Bryan Clark: Well, so the one thing that the military learned early on, and this was revealed by the whole debacle with the Roosevelt, was early communication from senior leaders down to junior leaders as to what the right protocols should be right now. Don’t force your junior leaders to make it up on their own because they don’t have the best information regarding either the treatment options for the virus or the ways to isolate people from the virus or how to deal with the need to separate your crew and these disinfect the ship or disinfect the unit. So guidance from senior leaders ended up being extremely important and it wasn’t provided early in this case so that’s why we saw a lot of problems out in the military with individual commanders having to make it up on their own. So looking at the civilian case, it’s absolutely essential that senior leaders in governments, whether it’s the state government, or national government, are providing your clear guidance down to the folks on the ground who are supposed to be managing because they don’t have the best information necessarily, but they’re the people that are most directly involved with the people that are the victims of the of the virus and the people that need to take action to reduce its spread. So the military found the chain of command being a really essential component of this, and that’s probably something that could be conveyed over to the civilian side.

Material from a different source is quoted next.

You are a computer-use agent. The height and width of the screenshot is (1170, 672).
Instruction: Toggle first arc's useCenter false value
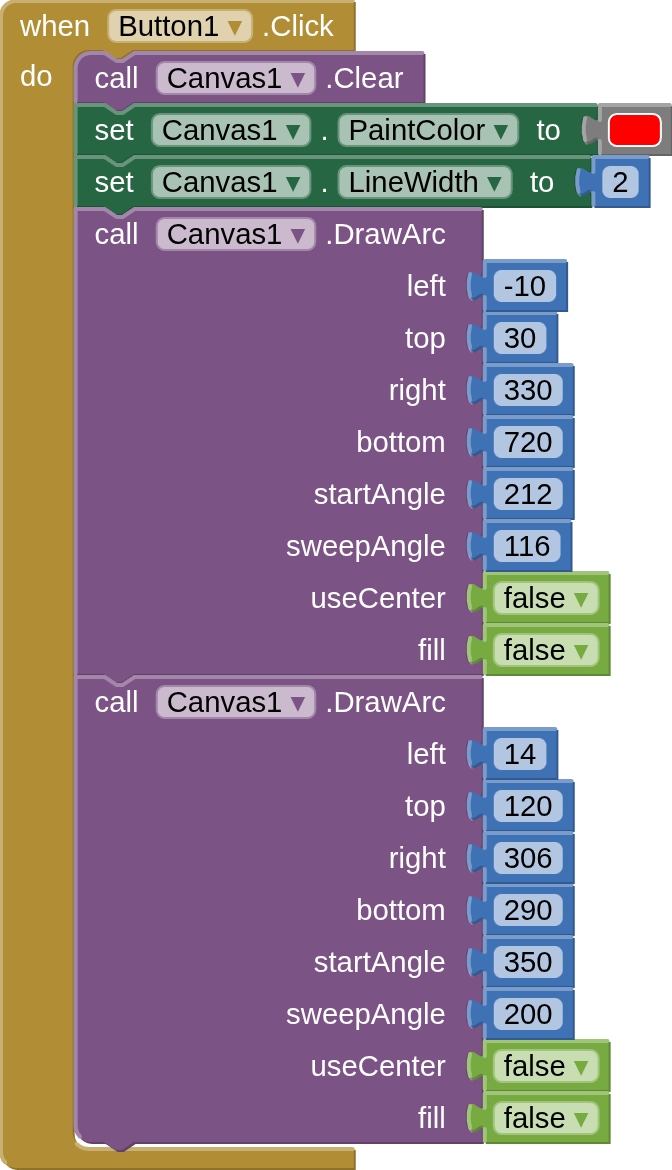545,598
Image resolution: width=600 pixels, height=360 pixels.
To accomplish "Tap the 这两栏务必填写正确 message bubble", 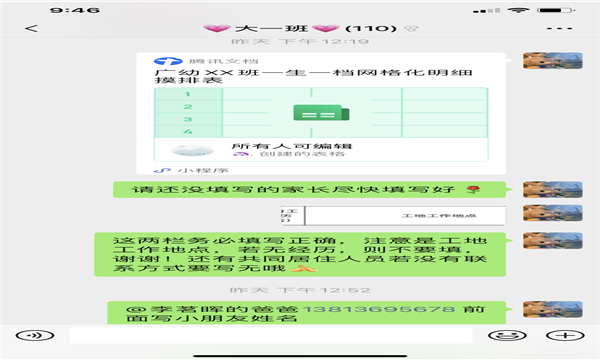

Tom Temin: Sure. So bottom line, then would you say the military has adapted and therefore national security from a military readiness standpoint, at least the ability to get up and go, is as it was before the coronavirus?
Bryan Clark: More or less, I mean, you’ve seen the or the Navy or the military in general has ramped up its op tempo kind of to show that it’s able to persevere in the wake of the virus. It’s a big inconvenience for military members because this means now your deployment is essentially extended for a couple of weeks on either end, so returning units also have to now remain at sea or remain an operation until their relief can show up, which means their deployment becomes longer. So for military members, it’s an inconvenience, and for families, it’s an inconvenience. But certainly they’ve been able to adapt to it.
Tom Temin: By the way, how do you clean out a ship or a submarine with all those nooks and crannies?
Bryan Clark: It’s very difficult. So there’s a combination of just you know, elbow grease. And then UV light cleaning is becoming very popular or prevalent. And then aerosols, so there’s some ways to clean up, but you’re right, you’re probably not gonna get to every nook and cranny and so part of what you’re doing also is just trying to make sure the surface is not touched for some period of time and the virus dies.
Tom Temin: Not your average super eight motel room.
Bryan Clark: Right, right. Exactly.
Tom Temin: Bryan Clark is senior fellow at the Hudson Institute. Thanks so much.